Our study suggested that the differences in V-J pairing and specific clones between BS patients and HC could represent the disease-associated T cells’ responses. TCR repertoire is shaped by biases during V(D)J recombination and by the subsequent expansion and deletion of certain clones upon antigen recognition during T cells’ development in the thymus and later in the periphery [37, 38]. The V(D)J recombination mechanism generates many more antigen receptor sequences than others [38]. Before further interpretation, we should better consider the context. First, TCR clonal sharing is determined by the same epitope, which means the antigen is presented by the same or similar MHC-alleles [23]. Although the exact mechanism by which TCR repertoire interacts with peptide/MHC has remained controversial [39], MHC Class II loci play a crucial role in determining thymic selection of the V-gene usage in TCR repertoire [40, 41]. However, due to the constraint of sample size, we could not apply expression quantitative trait locus (eQTL) mapping to test for associations between genetic variation and TCR V-gene usage in the current study. Moreover, the immense level of receptor degeneracy [42] and cross-reactivity of TCRs could underestimate the presence of TCR responses to common autoantigens between patients [43]. Notably, TRBJ2-7 gene usage was more enriched in patients with intestinal involvement and cardiovascular lesions than in patients with uveitis. Previous studies have proved the TRBJ2-7 segment was abnormally expressed in patients with systemic lupus erythematosus [36, 44], and chronic hepatitis B [45]. Collectively, public TCR clones existing in BS subgroups could suggest that distinct antigen-specific T cell cloning and expansion is associated with different phenotypes.
Additionally, our study demonstrated the diverse V-J combinations and distinct clone usage between different disease activity groups. However, the association of distinct TCR and disease activity is not conclusive in other connective tissue diseases. Lu et al.[46] found the Gini index of the V-J gene combinations and SLE-associated clones was correlated with the disease activity, while a longitudinal study of TCR clonotypes revealed that the repertoire diversity remained unchanged in 9/11 patients with either active or quiescent SLE [19]. In RA, TCR diversity and the abundance of differentiated Th17 T cells were significantly correlated with disease activity [35]. Analyses of collagen-stimulated blood cells from early HLA-DR4 RA patients showed that TRBV25-bearing T cells were more frequently expanded in those with moderate to high disease activity [47].

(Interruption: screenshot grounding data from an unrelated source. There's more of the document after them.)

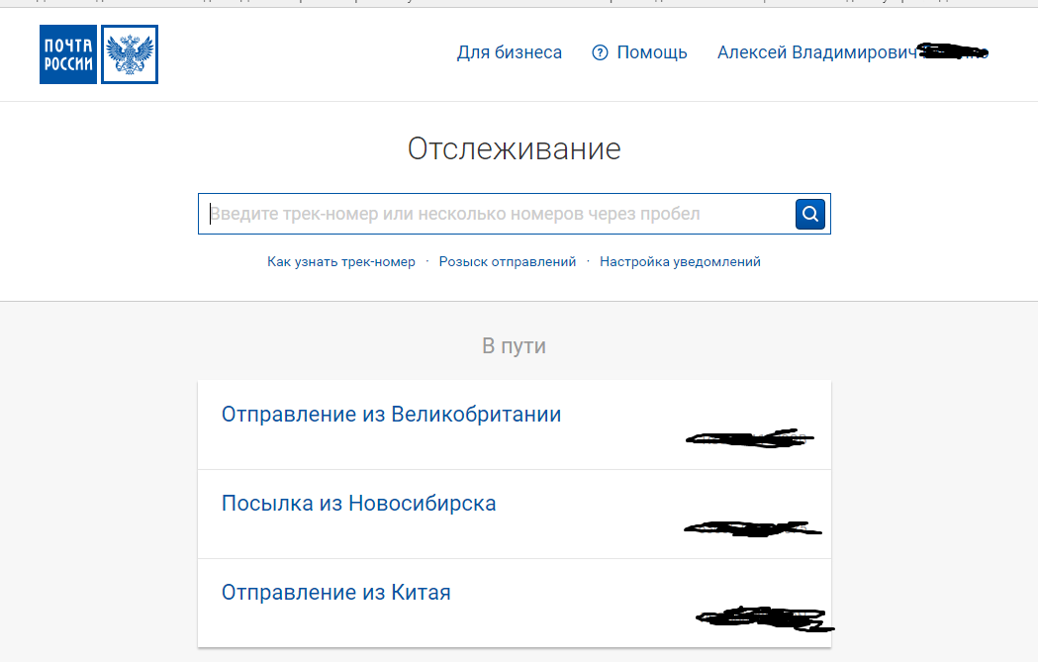Screen dimensions: 1038x662
Task: Select the Отправление из Китая item
Action: coord(335,593)
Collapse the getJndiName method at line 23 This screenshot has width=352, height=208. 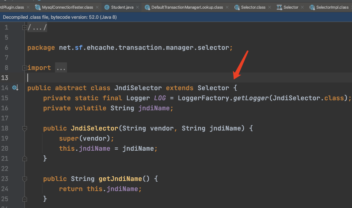pyautogui.click(x=24, y=179)
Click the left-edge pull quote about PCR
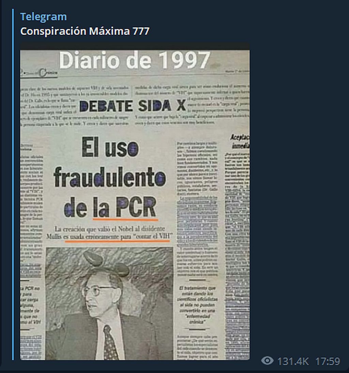Viewport: 349px width, 373px height. click(32, 305)
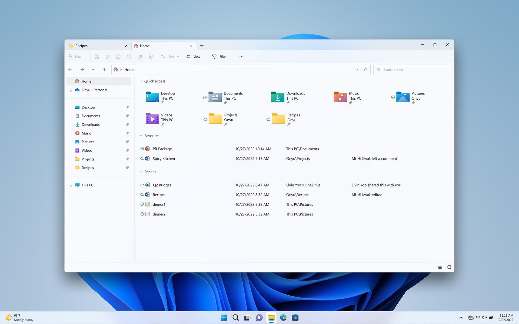519x324 pixels.
Task: Click the Copy toolbar icon
Action: click(108, 56)
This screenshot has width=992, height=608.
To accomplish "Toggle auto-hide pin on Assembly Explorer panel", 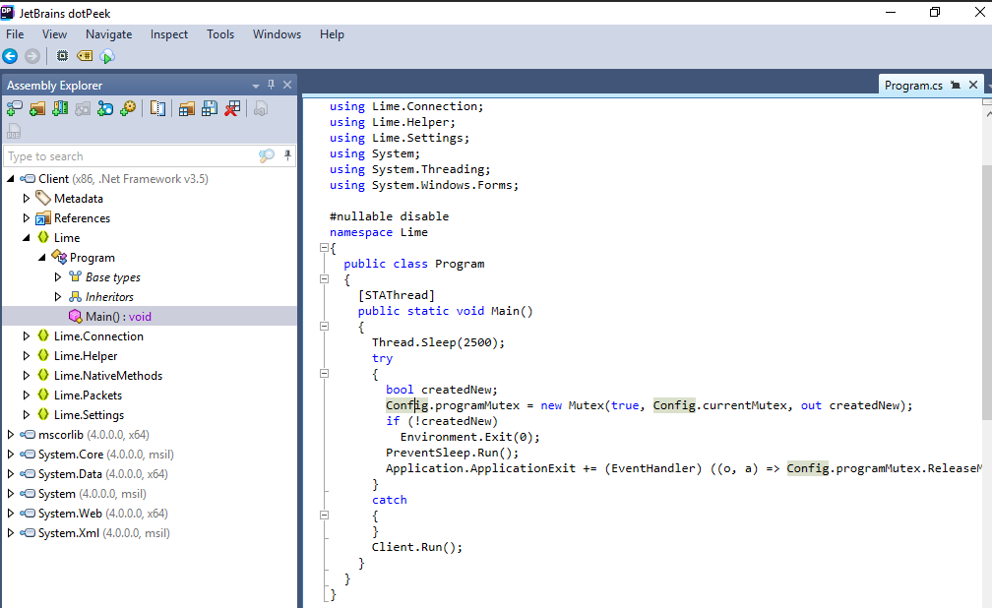I will (272, 85).
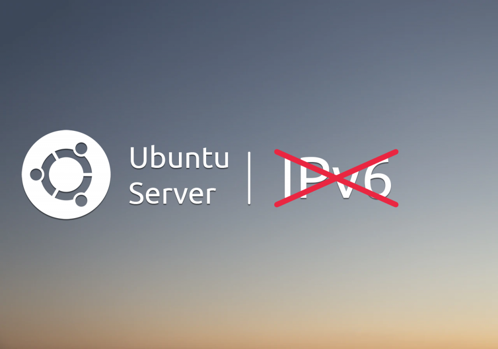Click the vertical divider line beside Server
498x349 pixels.
point(249,178)
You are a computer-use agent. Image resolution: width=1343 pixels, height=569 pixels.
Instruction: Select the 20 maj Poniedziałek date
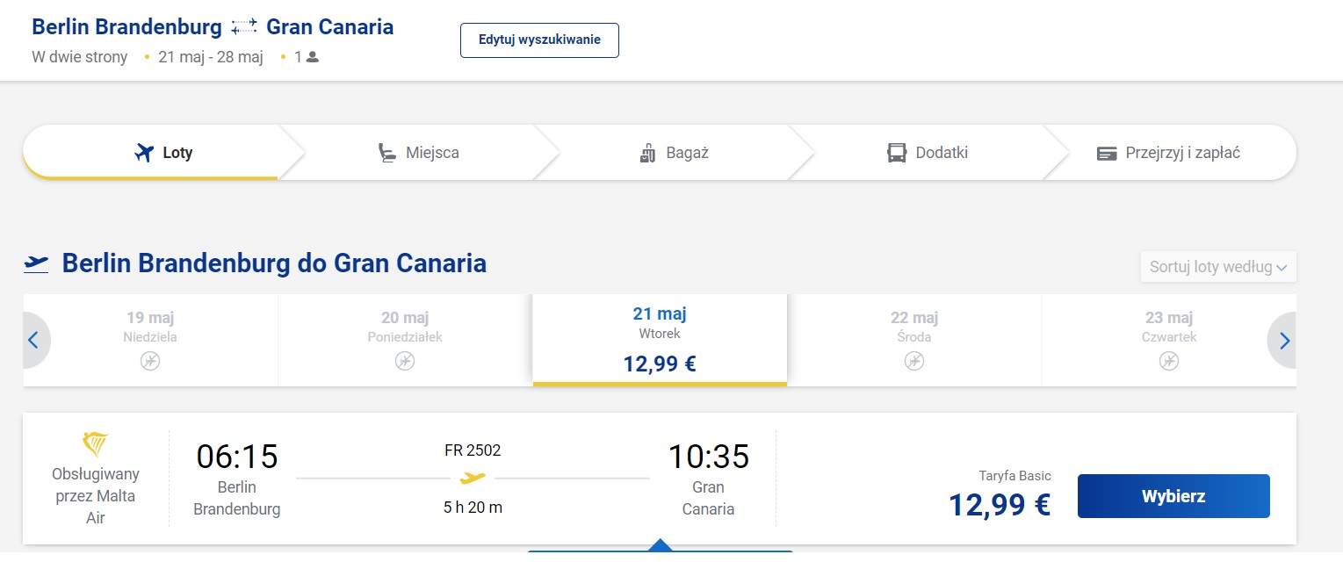tap(405, 340)
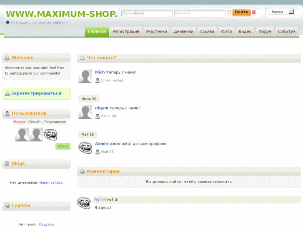Open the Russia language dropdown
The height and width of the screenshot is (227, 303).
click(x=282, y=12)
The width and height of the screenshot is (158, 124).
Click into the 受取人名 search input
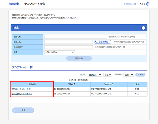click(x=68, y=42)
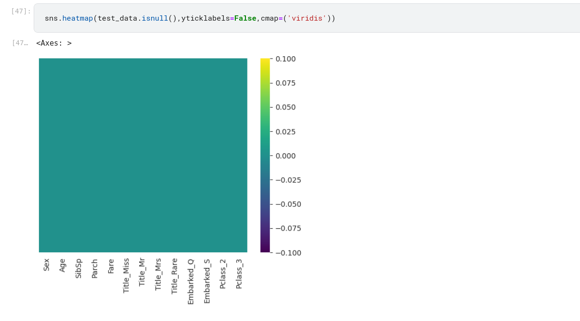Click the collapsed output prompt label
This screenshot has height=321, width=580.
[x=20, y=43]
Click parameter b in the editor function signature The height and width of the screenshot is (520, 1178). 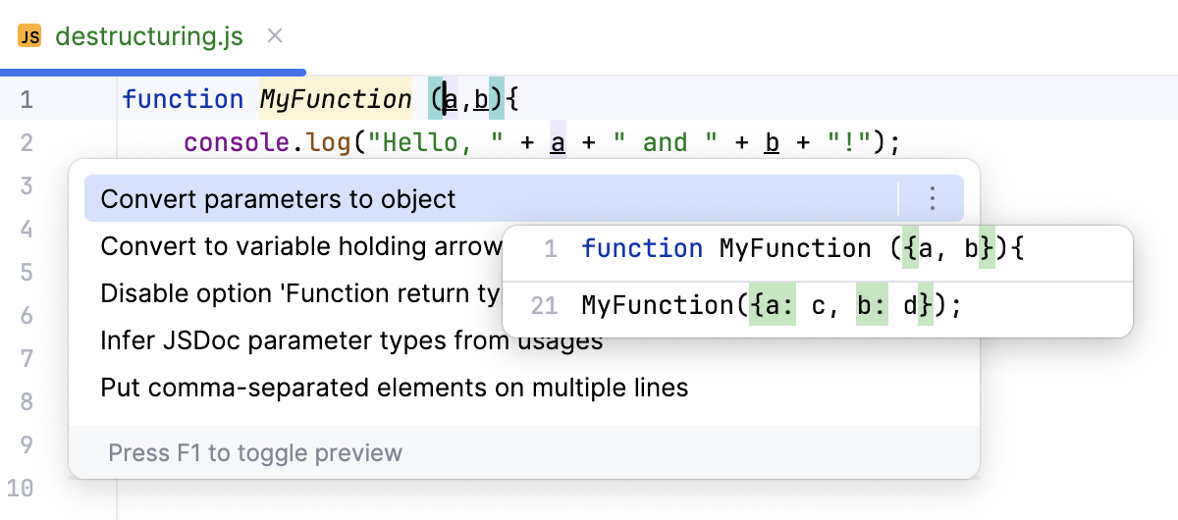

Our study has several limitations. First, due to the rarity of patients with major organ involvement, the sample size was relatively small, which could impair the statistical power. Considering potential factors that may confound the TCR characteristics, future studies of larger cohorts and long-term outcome measurements in BS patients and matched controls are required to better understand the immunological significance of TCR changes [48, 49]. Second, the current study did not include patients with only skin and (or) articular lesions, who make up the majority of BS. An essential biomarker might predict which patients with only skin and (or) articular manifestations are prone to develop major organ involvement. Thus, subsequent research should find the specific TCR profiles of BS patients with major organ involvement. Currently we investigated TCR profiles at the pan-T-cell level, which could mix the distinct features of TRB from different cell subsets.
In summary, our study highlights the essential roles and dynamic complexity of the T cell immune responses in BS pathophysiology. BS patients exhibit a skewed TRB repertoire. The V-J combination, along with unique clones, could distinguish active from inactive BS, which suggests clonal expansions during disease activation. TCR repertoires could provide novel quantitative parameters for disease monitoring in BS.